Nonetheless, I noted a study recently that found that seniors who spent more time communicating virtually during the pandemic were lonelier and had worse mental health overall than those who spent less time in the virtual world and more time face-to-face.

This is not an encouraging finding for our virtual futures.  We can debate whether the kinds of amelioration I mention above would have made a difference.  There was an assumption in the discussion of the study that older people find virtual communications inherently more stressful than younger people, and there is also some research that indicates that technology is more stressful for lower socioeconomic groups than higher ones.  But since the study wasn’t controlled for either age or wealth, it’s not clear what justified these assumptions.  My research indicates that familiarity with technology doesn’t make it any more or less likely that intention will get misconstrued, since that occurs at an unconscious level.  Thus, I would expect to find that the degradation of virtual relationships, the misconstruing of intent, and the weakening of trust and commitment happen independent of either age or socioeconomic status.

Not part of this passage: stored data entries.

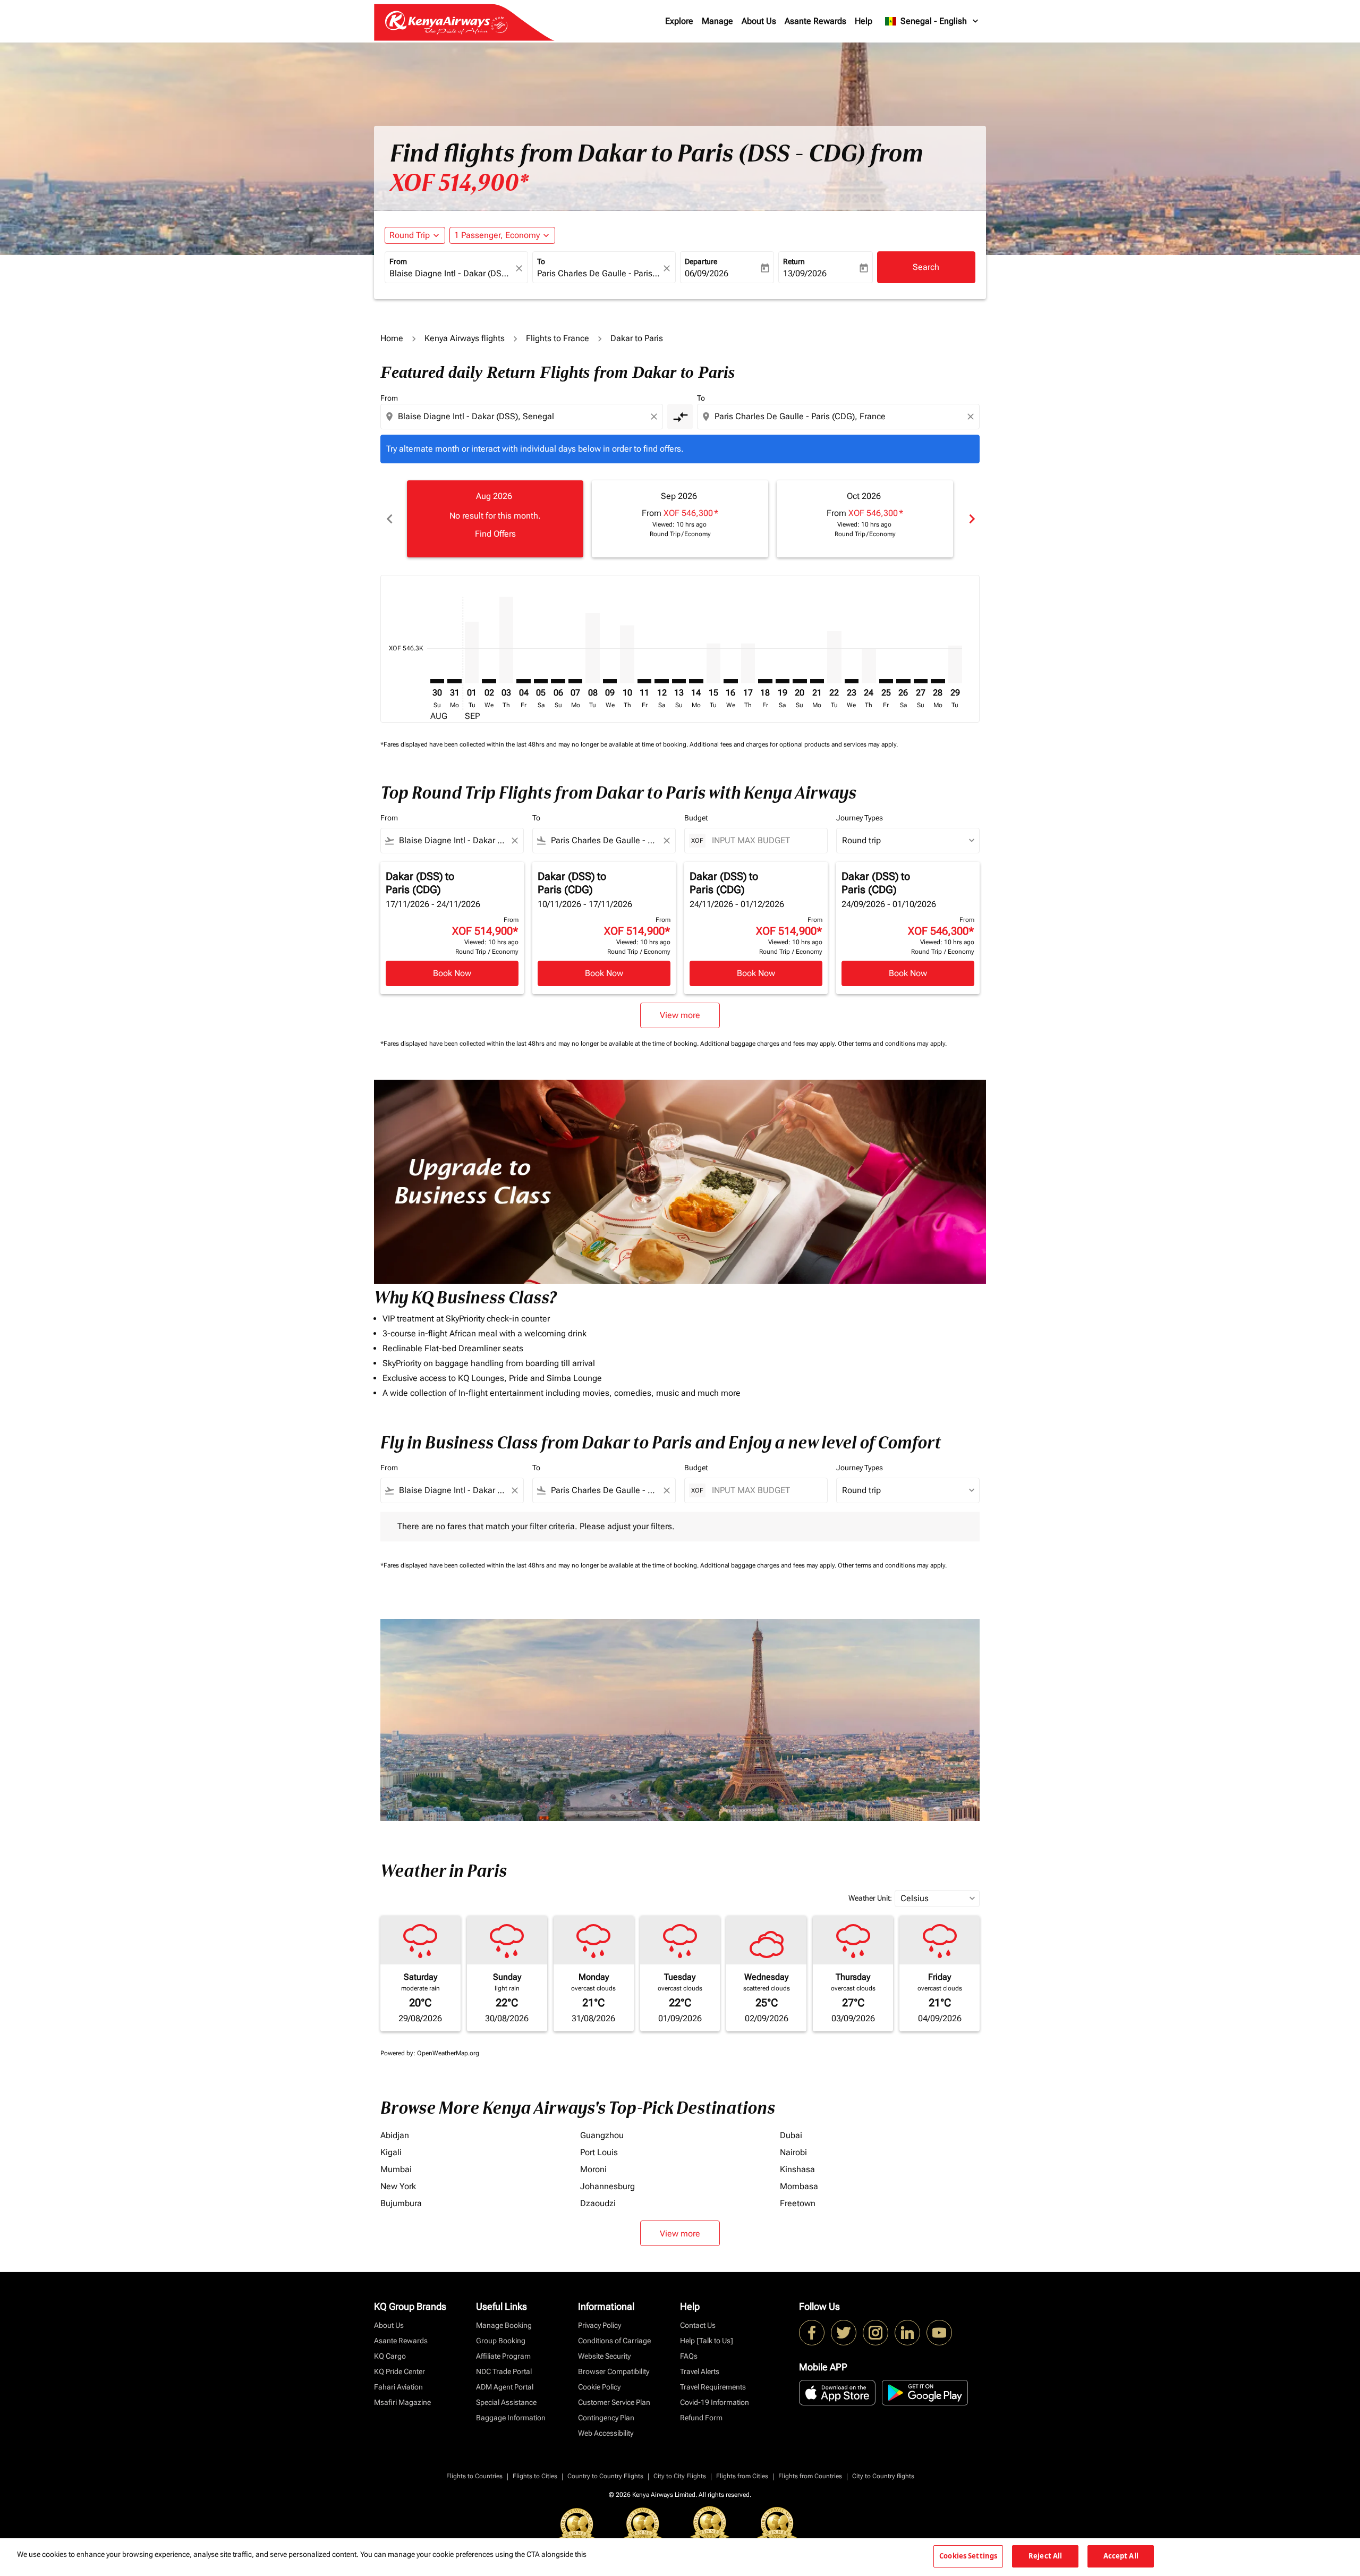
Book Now (452, 973)
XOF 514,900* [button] (459, 182)
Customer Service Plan (614, 2402)
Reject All (1045, 2556)
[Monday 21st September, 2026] (817, 681)
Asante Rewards (815, 21)
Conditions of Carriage (614, 2340)
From (398, 261)
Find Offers (495, 534)
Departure (701, 261)
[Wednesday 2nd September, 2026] (489, 681)
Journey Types (859, 818)
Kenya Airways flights (464, 338)
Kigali (391, 2152)
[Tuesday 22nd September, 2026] (834, 657)
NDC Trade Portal (504, 2371)
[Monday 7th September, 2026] (575, 681)
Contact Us (698, 2325)
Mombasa (799, 2186)
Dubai (791, 2135)
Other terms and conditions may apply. (892, 1043)
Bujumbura (401, 2203)
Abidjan (394, 2135)
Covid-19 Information (714, 2402)
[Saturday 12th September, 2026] (661, 681)
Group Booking (500, 2340)
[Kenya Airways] (811, 2332)
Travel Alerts (699, 2371)
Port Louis (599, 2152)
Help (863, 21)
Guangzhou (602, 2135)
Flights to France (557, 338)
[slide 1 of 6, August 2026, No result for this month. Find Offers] (495, 518)
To (541, 261)
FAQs (689, 2356)
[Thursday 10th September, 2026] (627, 654)
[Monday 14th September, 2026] (696, 681)
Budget (696, 818)
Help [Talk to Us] (706, 2340)
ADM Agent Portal (504, 2387)
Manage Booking (504, 2325)
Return (794, 261)
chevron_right (971, 519)
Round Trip (409, 235)
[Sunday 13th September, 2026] (679, 681)
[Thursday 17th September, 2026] (748, 663)
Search (926, 267)
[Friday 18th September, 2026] (765, 681)
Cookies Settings (968, 2556)
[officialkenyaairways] (875, 2332)
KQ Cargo (390, 2356)
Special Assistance (506, 2402)
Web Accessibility (605, 2433)
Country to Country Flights (605, 2476)
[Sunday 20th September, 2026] (799, 681)
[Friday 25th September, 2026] (886, 681)
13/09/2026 (805, 273)
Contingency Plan (606, 2417)
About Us (759, 21)
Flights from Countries (810, 2476)
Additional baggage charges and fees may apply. (769, 1043)
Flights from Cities (742, 2476)
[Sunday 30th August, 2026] (437, 681)
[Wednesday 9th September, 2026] (610, 681)
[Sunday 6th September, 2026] (558, 681)
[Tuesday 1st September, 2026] (472, 652)
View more (680, 2233)
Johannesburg (607, 2186)
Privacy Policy (599, 2325)
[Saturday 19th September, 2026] (782, 681)
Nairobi (793, 2152)
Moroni (593, 2169)
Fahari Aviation (398, 2387)
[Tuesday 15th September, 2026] (713, 663)
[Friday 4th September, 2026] (523, 681)
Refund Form (701, 2417)
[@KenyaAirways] (843, 2332)
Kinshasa (797, 2169)
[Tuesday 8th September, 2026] (592, 648)
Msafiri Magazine (402, 2402)
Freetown (797, 2203)
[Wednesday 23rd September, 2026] (851, 681)
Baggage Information (511, 2417)
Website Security (604, 2356)
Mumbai (396, 2169)
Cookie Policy (599, 2387)
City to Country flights (883, 2476)
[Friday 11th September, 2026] (644, 681)
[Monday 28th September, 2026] (938, 681)
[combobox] (451, 273)
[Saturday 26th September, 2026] (903, 681)
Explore (679, 21)
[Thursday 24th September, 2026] (869, 666)
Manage (717, 21)
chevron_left (388, 519)
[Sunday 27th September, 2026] (921, 681)
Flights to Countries (474, 2476)
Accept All (1120, 2556)
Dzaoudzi (598, 2203)
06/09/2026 (706, 273)
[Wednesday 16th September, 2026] (730, 681)
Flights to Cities (535, 2476)
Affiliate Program (503, 2356)
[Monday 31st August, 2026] (454, 681)
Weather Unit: (870, 1898)
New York (398, 2186)
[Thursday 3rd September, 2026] (506, 640)
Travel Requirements (713, 2387)
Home (391, 338)
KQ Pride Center (399, 2371)
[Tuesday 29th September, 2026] (955, 665)
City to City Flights (679, 2476)
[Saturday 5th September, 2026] (541, 681)
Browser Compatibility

The limitations of virtual communications are baked into the technology.  The slight delay between the transmission of video and sound, for example, in a Zoom video call, which causes your viewer to rate you as less competent and engaging than in a face-to-face encounter – that is something that no amount of familiarity will erase, since it happens in a millisecond or two and is beyond conscious awareness.  It’s not something you can correct for consciously in any obvious way.

The challenges of virtual communication are real, and they will be more and more with us in our hybrid future.  We need to pay more attention to the quality of our virtual communications, and not expect a technological fix any time soon.  We humans created the virtual communications realm, and it has proved to be an enormous boon for getting humanity through the pandemic.  Nonetheless, it has come with a price.  We need to be aware of the price and do our best to mitigate its effects.